» Work to complete
Turn the rows below, from the line containing "is (677, 336)." through the line containing "This screenshot has height=1080, width=1920.", inclusive, into a numbered list that skips blank lines. Include only those lines.

-- Task material follows --

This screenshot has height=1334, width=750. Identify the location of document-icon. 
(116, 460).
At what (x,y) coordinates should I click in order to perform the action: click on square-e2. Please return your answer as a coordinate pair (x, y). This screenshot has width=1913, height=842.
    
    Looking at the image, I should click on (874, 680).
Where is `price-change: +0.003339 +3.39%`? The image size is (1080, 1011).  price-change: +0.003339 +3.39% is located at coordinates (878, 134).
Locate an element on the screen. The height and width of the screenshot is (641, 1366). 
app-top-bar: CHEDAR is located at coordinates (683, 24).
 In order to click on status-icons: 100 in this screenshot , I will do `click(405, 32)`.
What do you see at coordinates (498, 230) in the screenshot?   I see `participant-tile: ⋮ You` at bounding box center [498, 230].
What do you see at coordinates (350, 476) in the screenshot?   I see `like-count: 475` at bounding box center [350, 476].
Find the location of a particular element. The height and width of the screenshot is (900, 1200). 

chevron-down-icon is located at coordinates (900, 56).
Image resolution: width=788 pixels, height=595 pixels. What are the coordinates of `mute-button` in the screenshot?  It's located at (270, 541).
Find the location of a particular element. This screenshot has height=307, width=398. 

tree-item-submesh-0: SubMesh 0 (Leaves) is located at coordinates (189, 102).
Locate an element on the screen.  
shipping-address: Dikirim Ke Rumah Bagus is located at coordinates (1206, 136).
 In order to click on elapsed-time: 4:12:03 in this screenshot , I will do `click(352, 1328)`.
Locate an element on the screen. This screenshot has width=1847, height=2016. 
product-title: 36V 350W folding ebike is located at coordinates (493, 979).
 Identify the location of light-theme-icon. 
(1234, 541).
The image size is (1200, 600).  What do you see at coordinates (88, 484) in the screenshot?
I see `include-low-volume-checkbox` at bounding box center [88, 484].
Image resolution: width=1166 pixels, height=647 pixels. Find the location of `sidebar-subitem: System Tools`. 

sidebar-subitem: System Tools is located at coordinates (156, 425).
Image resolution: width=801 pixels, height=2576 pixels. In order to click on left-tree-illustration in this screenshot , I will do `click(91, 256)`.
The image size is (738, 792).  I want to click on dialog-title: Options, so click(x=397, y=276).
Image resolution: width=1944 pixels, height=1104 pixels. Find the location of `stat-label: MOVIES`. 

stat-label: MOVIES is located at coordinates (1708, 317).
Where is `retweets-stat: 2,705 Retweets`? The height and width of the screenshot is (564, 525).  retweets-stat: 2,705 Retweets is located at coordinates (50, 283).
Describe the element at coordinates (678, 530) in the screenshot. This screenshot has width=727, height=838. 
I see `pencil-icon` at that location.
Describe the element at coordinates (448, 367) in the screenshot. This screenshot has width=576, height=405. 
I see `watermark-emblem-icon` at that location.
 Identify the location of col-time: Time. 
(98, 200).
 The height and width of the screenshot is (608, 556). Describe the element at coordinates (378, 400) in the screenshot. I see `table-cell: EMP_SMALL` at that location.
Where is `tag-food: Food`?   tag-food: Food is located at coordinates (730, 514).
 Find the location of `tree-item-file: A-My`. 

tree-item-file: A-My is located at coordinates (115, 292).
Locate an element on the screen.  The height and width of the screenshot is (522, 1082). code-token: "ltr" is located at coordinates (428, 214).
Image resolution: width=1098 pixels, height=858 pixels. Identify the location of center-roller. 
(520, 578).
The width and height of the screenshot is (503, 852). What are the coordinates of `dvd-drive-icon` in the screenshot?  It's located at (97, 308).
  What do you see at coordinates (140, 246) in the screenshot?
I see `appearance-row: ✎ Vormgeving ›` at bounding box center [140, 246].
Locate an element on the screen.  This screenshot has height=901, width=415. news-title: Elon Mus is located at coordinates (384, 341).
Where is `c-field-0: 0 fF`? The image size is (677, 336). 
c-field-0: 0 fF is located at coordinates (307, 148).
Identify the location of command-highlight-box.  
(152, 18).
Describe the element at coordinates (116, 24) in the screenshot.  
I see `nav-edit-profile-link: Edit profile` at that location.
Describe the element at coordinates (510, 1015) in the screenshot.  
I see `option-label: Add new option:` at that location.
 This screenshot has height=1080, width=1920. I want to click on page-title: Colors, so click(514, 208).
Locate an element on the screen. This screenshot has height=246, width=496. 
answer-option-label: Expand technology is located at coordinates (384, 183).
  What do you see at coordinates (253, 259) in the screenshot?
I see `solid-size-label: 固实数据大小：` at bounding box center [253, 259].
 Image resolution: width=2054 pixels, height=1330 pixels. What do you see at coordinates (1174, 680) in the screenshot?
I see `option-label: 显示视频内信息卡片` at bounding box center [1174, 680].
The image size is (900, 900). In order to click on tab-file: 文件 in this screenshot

-- Task material concluded --

» Answer section
1. Where is `c-field-0: 0 fF`? The image size is (677, 336). 
2. c-field-0: 0 fF is located at coordinates (307, 148).
3. Identify the location of command-highlight-box.  
4. (152, 18).
5. Describe the element at coordinates (116, 24) in the screenshot.  
6. I see `nav-edit-profile-link: Edit profile` at that location.
7. Describe the element at coordinates (510, 1015) in the screenshot.  
8. I see `option-label: Add new option:` at that location.
9.  This screenshot has height=1080, width=1920. I want to click on page-title: Colors, so click(514, 208).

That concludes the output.